What to produce.
Copy out all of the data below line for line, without changing anything.
-- begin Provided records --
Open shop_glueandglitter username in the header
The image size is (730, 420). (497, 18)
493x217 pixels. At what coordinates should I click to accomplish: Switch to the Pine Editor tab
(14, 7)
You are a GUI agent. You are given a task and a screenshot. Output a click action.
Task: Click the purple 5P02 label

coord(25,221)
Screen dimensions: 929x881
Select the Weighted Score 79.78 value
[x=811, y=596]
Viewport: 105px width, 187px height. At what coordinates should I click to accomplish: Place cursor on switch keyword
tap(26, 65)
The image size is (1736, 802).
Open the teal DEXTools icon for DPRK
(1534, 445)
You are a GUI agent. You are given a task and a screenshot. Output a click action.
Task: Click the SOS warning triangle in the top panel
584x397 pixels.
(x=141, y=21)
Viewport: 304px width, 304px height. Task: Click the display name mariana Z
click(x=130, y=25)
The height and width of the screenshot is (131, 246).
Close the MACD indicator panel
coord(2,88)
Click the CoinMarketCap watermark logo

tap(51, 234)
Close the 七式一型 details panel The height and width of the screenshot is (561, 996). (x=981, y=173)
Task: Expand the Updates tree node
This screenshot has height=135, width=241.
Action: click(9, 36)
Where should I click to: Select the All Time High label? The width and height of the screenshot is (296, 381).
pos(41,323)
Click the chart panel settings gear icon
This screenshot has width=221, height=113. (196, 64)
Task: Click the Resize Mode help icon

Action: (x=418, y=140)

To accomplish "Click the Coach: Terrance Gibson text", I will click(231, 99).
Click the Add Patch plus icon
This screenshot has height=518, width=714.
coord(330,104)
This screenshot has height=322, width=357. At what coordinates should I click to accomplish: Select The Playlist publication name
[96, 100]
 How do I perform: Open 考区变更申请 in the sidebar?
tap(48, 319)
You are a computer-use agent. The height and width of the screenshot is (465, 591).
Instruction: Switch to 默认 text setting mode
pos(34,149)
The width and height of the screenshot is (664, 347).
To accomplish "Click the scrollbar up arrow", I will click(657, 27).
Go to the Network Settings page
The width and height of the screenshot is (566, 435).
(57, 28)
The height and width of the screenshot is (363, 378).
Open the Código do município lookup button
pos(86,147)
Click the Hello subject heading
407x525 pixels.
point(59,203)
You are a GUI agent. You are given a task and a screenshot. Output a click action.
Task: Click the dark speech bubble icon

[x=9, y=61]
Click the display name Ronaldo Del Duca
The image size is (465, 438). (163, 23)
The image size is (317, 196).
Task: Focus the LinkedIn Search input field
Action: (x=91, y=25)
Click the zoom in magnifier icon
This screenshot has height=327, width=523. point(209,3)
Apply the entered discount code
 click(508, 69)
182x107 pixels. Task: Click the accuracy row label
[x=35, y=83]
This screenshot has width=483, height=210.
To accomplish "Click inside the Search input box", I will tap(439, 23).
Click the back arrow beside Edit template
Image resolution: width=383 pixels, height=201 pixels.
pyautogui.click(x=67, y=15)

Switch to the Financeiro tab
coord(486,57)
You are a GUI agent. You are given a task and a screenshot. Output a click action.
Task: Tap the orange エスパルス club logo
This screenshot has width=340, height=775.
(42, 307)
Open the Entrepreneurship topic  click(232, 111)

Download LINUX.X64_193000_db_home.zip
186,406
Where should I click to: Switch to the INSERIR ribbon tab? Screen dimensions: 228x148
-- end Provided records --
Exercise output.
Open shop_glueandglitter username in the header
The image size is (730, 420). (497, 18)
493x217 pixels. At what coordinates should I click to accomplish: Switch to the Pine Editor tab
(14, 7)
You are a GUI agent. You are given a task and a screenshot. Output a click action.
Task: Click the purple 5P02 label

coord(25,221)
Screen dimensions: 929x881
Select the Weighted Score 79.78 value
[x=811, y=596]
Viewport: 105px width, 187px height. At what coordinates should I click to accomplish: Place cursor on switch keyword
tap(26, 65)
The image size is (1736, 802).
Open the teal DEXTools icon for DPRK
(1534, 445)
You are a GUI agent. You are given a task and a screenshot. Output a click action.
Task: Click the SOS warning triangle in the top panel
584x397 pixels.
(x=141, y=21)
Viewport: 304px width, 304px height. Task: Click the display name mariana Z
click(x=130, y=25)
The height and width of the screenshot is (131, 246).
Close the MACD indicator panel
coord(2,88)
Click the CoinMarketCap watermark logo

tap(51, 234)
Close the 七式一型 details panel The height and width of the screenshot is (561, 996). (x=981, y=173)
Task: Expand the Updates tree node
This screenshot has height=135, width=241.
Action: click(9, 36)
Where should I click to: Select the All Time High label? The width and height of the screenshot is (296, 381).
pos(41,323)
Click the chart panel settings gear icon
This screenshot has width=221, height=113. (196, 64)
Task: Click the Resize Mode help icon

Action: (x=418, y=140)

To accomplish "Click the Coach: Terrance Gibson text", I will click(231, 99).
Click the Add Patch plus icon
This screenshot has height=518, width=714.
coord(330,104)
This screenshot has height=322, width=357. At what coordinates should I click to accomplish: Select The Playlist publication name
[96, 100]
 How do I perform: Open 考区变更申请 in the sidebar?
tap(48, 319)
You are a computer-use agent. The height and width of the screenshot is (465, 591).
Instruction: Switch to 默认 text setting mode
pos(34,149)
The width and height of the screenshot is (664, 347).
To accomplish "Click the scrollbar up arrow", I will click(657, 27).
Go to the Network Settings page
The width and height of the screenshot is (566, 435).
(57, 28)
The height and width of the screenshot is (363, 378).
Open the Código do município lookup button
pos(86,147)
Click the Hello subject heading
407x525 pixels.
point(59,203)
You are a GUI agent. You are given a task and a screenshot. Output a click action.
Task: Click the dark speech bubble icon

[x=9, y=61]
Click the display name Ronaldo Del Duca
The image size is (465, 438). (163, 23)
The image size is (317, 196).
Task: Focus the LinkedIn Search input field
Action: (x=91, y=25)
Click the zoom in magnifier icon
This screenshot has height=327, width=523. point(209,3)
Apply the entered discount code
 click(508, 69)
182x107 pixels. Task: Click the accuracy row label
[x=35, y=83]
This screenshot has width=483, height=210.
To accomplish "Click inside the Search input box", I will tap(439, 23).
Click the back arrow beside Edit template
Image resolution: width=383 pixels, height=201 pixels.
pyautogui.click(x=67, y=15)

Switch to the Financeiro tab
coord(486,57)
You are a GUI agent. You are given a task and a screenshot. Output a click action.
Task: Tap the orange エスパルス club logo
This screenshot has width=340, height=775.
(42, 307)
Open the Entrepreneurship topic  click(232, 111)

Download LINUX.X64_193000_db_home.zip
186,406
Where should I click to: Switch to the INSERIR ribbon tab? Screen dimensions: 228x148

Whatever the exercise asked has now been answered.